[Selected excerpt]
_ _ _ _

- Starring: Jo Franco; Megan Batoon; Luis D. Ortiz;

Production
- Executive producers: George Verschoor; William Spjut;

Original release
- Network: Netflix
- Release: June 18 – September 14, 2021

= The World's Most Amazing Vacation Rentals =

American Netflix series

The World's Most Amazing Vacation Rentals is a 2022 American Netflix series following three hosts as they travel the world visiting unique, budget, and luxury vacation properties. Netflix streamed two seasons of the series, the first of which premiered on June 18, 2021.

== Premise ==
Each episode, the show's three hosts, Jo Franco, Megan Batoon, and Luis D. Ortiz, share their top choice for a vacation rental to spend a few nights in. Franco's expertise is "Travel", and her goal is to pick the most unique rentals in the world to visit. Ortiz has a background in New York real estate and chooses the best "Luxury" rentals to stay the night. Batoon loves DIY (Do It Yourself) projects and is tasked with taking the other hosts to the best options for "Budget" vacation rentals.

_ _ _ _

[Provided data]
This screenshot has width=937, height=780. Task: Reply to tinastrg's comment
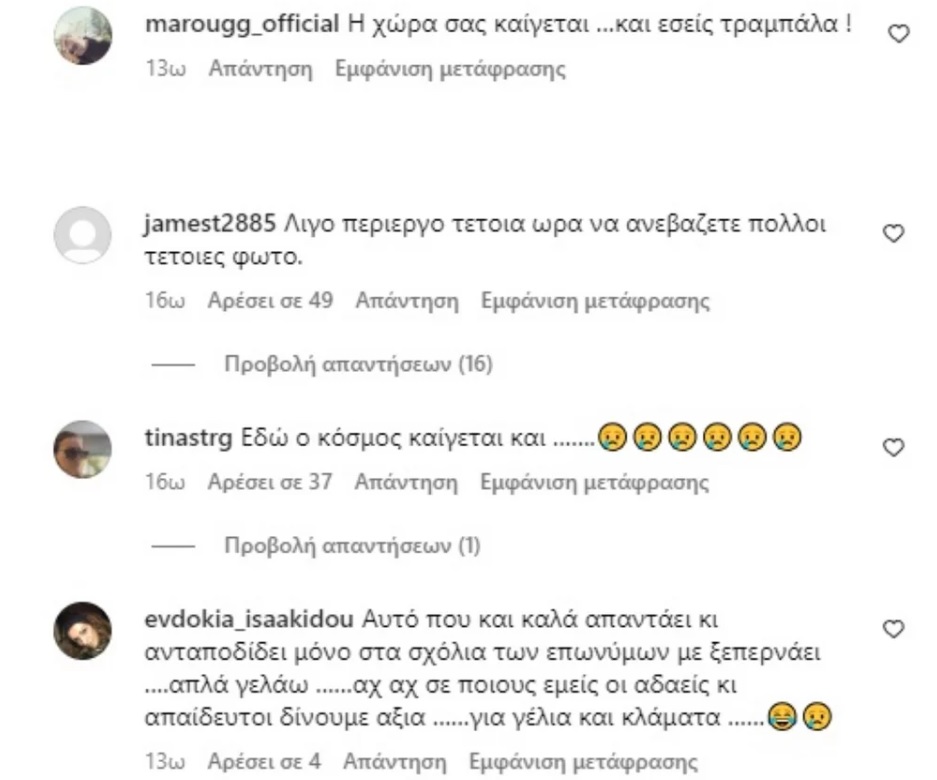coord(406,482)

_ _ _ _

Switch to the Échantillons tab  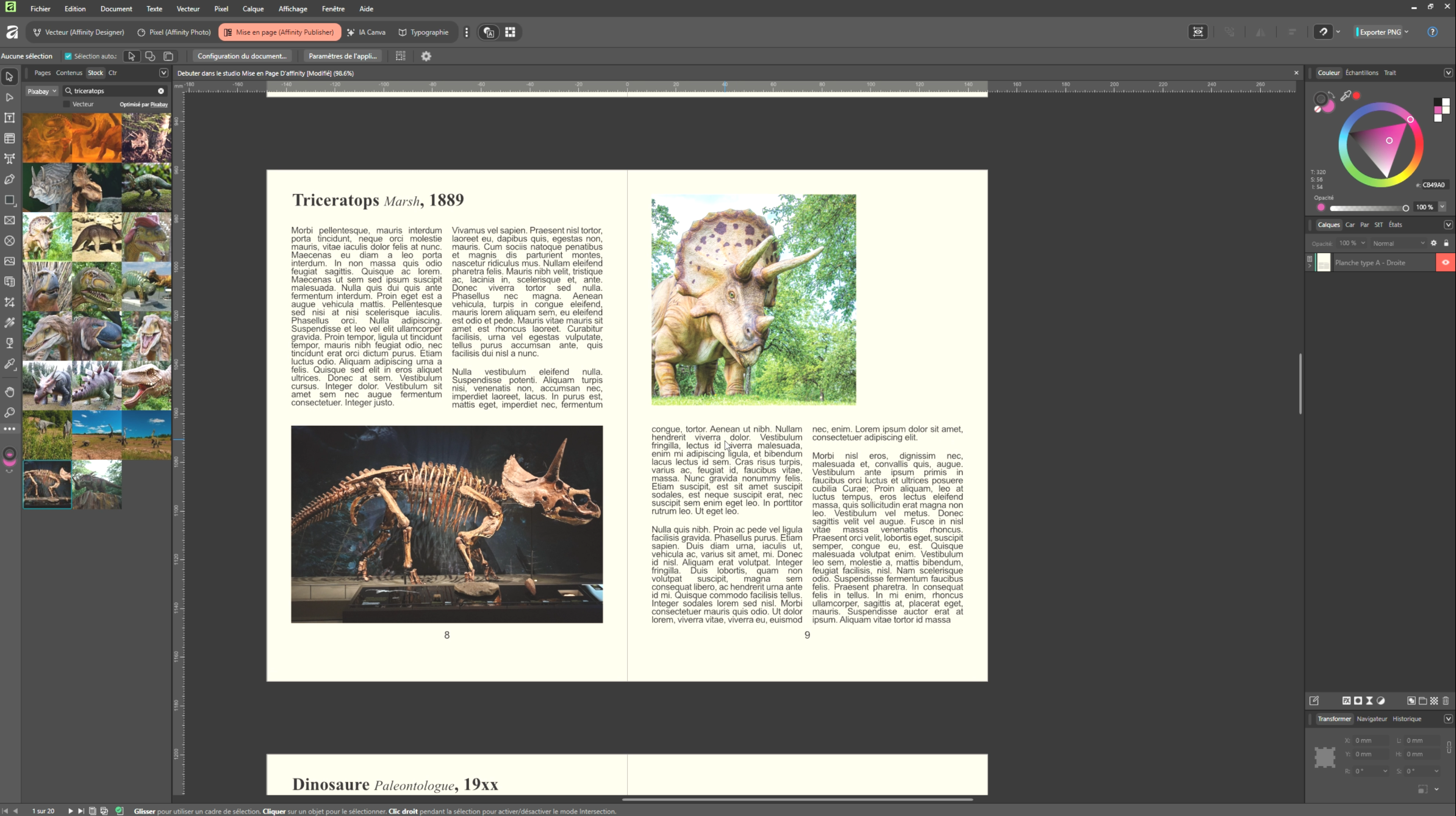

_ _ _ _

Reproduce the passage of the Netflix vacation rentals article word for word, beginning at "- Starring: Jo" and stopping after "June 18, 2021.".

[Output for this task]
- Starring: Jo Franco; Megan Batoon; Luis D. Ortiz;

Production
- Executive producers: George Verschoor; William Spjut;

Original release
- Network: Netflix
- Release: June 18 – September 14, 2021

= The World's Most Amazing Vacation Rentals =

American Netflix series

The World's Most Amazing Vacation Rentals is a 2022 American Netflix series following three hosts as they travel the world visiting unique, budget, and luxury vacation properties. Netflix streamed two seasons of the series, the first of which premiered on June 18, 2021.